Knowledge and data also contribute to resilience – deeper visibility into all aspects of extended value chains enables responding quickly to deviations. Tracking leading indicators allows pre-emptive planning before bottlenecks emerge. Perfect prediction is impossible, but avoiding blind spots makes weathering storms smoother.

And just as partnerships create collective resilience externally, collaboration internally between procurement, production, logistics, and sales also smooths responses to supply or demand fluctuations. Breaking down stubborn business silos enables more agility across volatile landscapes.

 

Seeking shelter from the storm   

Recent years proved to business leaders that supply-chain volatility is unavoidable, no matter how refined operations may seem during periods of stability. But resilience is possible via contingency planning, buffers, market diversity, and shared visibility across value chains.  
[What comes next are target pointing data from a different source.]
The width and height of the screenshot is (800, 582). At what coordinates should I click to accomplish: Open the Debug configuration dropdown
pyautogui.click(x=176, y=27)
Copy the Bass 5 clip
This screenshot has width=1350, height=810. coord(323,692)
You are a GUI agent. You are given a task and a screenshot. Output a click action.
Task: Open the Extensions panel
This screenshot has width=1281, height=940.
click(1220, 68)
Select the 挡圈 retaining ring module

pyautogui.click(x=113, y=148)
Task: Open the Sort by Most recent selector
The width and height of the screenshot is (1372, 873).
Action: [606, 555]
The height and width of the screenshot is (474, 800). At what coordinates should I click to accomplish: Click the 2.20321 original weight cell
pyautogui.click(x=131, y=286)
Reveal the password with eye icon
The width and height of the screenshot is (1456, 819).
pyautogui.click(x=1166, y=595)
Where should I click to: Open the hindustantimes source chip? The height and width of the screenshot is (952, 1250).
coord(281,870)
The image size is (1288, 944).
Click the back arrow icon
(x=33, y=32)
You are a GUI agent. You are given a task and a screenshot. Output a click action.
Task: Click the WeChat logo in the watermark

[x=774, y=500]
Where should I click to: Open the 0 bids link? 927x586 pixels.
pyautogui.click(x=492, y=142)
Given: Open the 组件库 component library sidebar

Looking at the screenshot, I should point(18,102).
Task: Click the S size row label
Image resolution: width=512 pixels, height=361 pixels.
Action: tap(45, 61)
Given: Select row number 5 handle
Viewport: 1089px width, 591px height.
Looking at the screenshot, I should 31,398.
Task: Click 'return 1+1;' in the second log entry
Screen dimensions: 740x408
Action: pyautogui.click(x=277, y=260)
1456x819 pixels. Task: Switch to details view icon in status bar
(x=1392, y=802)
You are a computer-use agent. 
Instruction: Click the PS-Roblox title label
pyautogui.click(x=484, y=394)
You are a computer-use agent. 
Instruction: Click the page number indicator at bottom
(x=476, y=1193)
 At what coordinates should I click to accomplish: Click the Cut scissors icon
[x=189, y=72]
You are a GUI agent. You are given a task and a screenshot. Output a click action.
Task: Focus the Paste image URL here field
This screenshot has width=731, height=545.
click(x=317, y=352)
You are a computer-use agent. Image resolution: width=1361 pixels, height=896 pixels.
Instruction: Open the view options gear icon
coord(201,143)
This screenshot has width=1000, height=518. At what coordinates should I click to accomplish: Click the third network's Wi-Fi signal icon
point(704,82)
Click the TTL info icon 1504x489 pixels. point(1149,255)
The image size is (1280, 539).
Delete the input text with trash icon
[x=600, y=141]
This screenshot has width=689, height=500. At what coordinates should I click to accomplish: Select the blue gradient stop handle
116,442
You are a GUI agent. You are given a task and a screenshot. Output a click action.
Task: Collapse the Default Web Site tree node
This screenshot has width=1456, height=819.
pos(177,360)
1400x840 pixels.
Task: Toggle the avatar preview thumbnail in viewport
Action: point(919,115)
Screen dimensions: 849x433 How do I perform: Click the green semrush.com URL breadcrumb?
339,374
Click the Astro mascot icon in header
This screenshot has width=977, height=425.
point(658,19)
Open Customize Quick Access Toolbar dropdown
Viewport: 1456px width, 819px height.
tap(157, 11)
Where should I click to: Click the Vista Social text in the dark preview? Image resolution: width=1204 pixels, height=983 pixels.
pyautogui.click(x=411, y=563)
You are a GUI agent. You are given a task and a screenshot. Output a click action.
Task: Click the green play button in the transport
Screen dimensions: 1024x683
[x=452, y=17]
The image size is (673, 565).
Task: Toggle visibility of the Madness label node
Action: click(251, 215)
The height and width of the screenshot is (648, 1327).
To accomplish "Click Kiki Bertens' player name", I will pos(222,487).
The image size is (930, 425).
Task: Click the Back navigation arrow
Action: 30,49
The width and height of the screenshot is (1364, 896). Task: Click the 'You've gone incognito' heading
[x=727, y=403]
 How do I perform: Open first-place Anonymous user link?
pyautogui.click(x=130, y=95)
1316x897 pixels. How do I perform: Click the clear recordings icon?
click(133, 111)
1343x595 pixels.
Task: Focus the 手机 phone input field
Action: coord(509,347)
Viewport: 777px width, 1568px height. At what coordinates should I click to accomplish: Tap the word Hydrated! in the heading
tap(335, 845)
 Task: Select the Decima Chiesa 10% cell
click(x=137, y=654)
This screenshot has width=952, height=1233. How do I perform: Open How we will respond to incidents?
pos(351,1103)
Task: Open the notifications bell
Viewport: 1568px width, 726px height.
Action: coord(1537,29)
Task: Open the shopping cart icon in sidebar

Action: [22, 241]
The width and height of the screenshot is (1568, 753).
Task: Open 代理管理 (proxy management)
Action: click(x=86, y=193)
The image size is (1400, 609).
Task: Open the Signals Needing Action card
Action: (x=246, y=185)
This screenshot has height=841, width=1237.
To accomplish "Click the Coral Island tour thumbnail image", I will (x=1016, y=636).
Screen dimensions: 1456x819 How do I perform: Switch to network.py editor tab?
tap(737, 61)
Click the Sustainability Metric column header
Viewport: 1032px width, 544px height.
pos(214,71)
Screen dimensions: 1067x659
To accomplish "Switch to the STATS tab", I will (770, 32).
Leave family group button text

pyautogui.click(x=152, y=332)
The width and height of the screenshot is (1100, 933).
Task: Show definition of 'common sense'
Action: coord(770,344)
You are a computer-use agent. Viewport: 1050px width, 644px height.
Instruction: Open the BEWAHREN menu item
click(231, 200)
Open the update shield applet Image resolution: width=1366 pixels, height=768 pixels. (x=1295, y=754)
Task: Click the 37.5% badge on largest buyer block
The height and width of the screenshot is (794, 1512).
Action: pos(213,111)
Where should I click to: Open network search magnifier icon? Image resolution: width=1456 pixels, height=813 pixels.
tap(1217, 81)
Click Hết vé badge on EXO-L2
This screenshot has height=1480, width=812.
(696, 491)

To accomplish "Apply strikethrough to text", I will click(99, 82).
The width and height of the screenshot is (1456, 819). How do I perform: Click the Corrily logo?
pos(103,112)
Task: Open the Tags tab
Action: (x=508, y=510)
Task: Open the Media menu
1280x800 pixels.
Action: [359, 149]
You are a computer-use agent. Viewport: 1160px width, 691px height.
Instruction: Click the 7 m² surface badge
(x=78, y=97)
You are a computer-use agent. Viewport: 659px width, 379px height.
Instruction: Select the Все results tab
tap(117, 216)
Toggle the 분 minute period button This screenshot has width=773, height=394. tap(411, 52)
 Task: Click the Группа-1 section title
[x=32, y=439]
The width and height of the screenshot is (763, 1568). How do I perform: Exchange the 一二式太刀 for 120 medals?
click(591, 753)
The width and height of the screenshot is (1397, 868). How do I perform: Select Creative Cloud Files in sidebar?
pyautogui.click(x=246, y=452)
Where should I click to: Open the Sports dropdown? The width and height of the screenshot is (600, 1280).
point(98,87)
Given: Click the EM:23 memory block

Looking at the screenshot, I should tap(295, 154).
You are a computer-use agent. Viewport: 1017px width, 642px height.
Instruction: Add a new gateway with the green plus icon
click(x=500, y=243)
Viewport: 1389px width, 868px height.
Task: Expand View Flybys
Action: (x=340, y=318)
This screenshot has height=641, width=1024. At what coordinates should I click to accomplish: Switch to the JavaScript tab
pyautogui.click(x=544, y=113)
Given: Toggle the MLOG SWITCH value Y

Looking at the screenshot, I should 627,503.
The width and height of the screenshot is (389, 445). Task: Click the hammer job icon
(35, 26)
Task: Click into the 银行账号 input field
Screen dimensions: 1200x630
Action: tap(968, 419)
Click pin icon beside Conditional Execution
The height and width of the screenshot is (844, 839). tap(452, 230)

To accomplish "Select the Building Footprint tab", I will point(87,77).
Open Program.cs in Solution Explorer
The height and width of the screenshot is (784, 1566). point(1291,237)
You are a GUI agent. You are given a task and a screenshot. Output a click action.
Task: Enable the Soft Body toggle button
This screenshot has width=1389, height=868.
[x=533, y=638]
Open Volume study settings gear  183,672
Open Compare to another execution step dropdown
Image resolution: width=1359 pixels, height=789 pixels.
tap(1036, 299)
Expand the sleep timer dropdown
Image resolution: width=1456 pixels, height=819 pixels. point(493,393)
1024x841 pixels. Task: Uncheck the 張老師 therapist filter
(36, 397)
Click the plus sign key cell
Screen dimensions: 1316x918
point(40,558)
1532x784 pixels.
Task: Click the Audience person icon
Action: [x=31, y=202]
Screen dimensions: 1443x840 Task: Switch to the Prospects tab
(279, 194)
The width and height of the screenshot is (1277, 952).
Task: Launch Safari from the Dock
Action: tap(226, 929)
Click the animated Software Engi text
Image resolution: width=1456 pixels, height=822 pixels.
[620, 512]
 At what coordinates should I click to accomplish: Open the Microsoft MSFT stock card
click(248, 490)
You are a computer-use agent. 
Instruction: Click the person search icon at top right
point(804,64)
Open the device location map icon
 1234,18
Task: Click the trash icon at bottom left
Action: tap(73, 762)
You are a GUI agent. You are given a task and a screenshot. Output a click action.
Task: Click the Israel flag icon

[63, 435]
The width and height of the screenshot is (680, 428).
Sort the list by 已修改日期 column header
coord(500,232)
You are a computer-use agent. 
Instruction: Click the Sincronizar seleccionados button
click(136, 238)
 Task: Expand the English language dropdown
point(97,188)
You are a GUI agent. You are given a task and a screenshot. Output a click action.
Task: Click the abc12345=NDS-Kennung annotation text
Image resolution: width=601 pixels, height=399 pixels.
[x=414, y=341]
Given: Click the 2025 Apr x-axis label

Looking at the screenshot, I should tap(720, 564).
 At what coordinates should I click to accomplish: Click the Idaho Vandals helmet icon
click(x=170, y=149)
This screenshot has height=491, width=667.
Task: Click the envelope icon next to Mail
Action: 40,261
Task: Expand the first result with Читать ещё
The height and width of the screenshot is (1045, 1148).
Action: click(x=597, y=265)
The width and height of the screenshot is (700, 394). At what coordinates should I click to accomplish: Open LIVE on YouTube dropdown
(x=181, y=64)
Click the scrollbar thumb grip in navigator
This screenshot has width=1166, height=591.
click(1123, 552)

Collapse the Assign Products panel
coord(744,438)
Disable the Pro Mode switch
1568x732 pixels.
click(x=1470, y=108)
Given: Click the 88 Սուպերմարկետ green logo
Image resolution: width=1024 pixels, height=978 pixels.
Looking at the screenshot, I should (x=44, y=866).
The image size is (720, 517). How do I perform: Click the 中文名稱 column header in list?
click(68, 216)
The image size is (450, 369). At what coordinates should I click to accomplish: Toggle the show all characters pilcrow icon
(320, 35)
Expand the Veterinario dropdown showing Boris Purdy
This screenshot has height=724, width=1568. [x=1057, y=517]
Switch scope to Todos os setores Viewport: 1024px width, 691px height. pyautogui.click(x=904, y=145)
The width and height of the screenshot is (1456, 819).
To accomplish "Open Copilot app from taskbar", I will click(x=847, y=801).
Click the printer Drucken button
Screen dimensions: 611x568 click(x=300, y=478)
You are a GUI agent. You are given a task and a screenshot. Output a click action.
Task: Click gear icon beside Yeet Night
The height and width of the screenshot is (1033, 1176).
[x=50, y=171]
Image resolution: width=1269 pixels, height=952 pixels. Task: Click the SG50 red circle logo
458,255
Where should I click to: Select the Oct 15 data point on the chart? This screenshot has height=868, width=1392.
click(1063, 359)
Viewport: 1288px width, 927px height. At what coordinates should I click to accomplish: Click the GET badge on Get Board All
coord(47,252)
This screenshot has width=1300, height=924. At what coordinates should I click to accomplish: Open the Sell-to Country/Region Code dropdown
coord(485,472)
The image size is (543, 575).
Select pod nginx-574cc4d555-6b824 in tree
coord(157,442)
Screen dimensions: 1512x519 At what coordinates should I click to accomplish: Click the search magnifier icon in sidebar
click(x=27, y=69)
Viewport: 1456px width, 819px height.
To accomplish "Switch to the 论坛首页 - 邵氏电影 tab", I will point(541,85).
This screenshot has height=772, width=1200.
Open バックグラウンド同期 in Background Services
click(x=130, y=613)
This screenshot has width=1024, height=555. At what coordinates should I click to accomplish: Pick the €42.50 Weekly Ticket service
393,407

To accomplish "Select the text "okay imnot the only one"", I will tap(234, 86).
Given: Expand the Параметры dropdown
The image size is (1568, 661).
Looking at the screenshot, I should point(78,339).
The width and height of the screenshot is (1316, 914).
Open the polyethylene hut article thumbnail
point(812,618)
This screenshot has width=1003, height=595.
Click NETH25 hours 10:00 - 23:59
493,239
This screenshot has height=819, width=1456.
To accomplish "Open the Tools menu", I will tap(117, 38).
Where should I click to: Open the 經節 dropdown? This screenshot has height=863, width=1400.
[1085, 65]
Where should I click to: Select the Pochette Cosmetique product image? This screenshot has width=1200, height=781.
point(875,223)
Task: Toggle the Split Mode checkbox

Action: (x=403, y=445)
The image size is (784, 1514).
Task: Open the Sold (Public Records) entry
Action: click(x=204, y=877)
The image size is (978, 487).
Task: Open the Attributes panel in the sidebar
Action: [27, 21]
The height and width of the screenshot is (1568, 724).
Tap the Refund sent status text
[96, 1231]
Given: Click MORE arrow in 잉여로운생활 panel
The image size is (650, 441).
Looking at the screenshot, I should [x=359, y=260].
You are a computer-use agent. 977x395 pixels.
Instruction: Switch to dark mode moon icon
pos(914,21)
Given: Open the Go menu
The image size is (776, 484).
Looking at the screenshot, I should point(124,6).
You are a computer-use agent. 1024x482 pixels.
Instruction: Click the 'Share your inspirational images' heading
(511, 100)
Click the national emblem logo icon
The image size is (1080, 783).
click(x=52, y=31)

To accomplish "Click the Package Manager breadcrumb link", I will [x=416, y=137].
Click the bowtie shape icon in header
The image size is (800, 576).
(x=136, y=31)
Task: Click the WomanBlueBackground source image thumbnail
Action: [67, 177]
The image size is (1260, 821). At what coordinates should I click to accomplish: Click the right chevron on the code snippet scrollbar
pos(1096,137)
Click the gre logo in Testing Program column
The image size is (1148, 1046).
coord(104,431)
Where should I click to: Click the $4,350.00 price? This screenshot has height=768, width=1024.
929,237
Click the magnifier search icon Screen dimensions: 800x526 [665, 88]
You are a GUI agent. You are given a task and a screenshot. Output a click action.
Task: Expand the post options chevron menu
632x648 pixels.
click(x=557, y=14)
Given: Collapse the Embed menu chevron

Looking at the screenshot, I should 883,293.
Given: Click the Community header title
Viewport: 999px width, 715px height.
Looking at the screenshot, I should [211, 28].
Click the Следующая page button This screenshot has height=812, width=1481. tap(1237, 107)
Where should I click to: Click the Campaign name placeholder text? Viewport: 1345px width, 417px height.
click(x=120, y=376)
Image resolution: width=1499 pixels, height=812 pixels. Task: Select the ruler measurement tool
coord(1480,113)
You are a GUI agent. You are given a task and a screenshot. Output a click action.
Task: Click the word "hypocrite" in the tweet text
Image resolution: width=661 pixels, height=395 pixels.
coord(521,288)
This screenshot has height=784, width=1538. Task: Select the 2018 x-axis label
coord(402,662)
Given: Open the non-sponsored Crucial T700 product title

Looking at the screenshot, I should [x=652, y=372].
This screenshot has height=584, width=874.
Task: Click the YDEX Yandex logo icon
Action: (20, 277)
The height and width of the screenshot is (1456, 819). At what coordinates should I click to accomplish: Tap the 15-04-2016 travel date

Rather than reactively responding to each disruption, accept variability as standard. Stress test operational and financial plans against multiple scenarios to prepare responses before crises. Build strategic stock reserves and dual source materials and invest in transparency and data integration. Foster partnerships beyond transactions.

With climate change and geopolitical conflicts compounding pandemic instability, turbulence will continue. But by implementing measures that bolster resilience, leaders can weather adverse conditions more smoothly while better serving customers. Supply chains should bend, not break, in volatile times.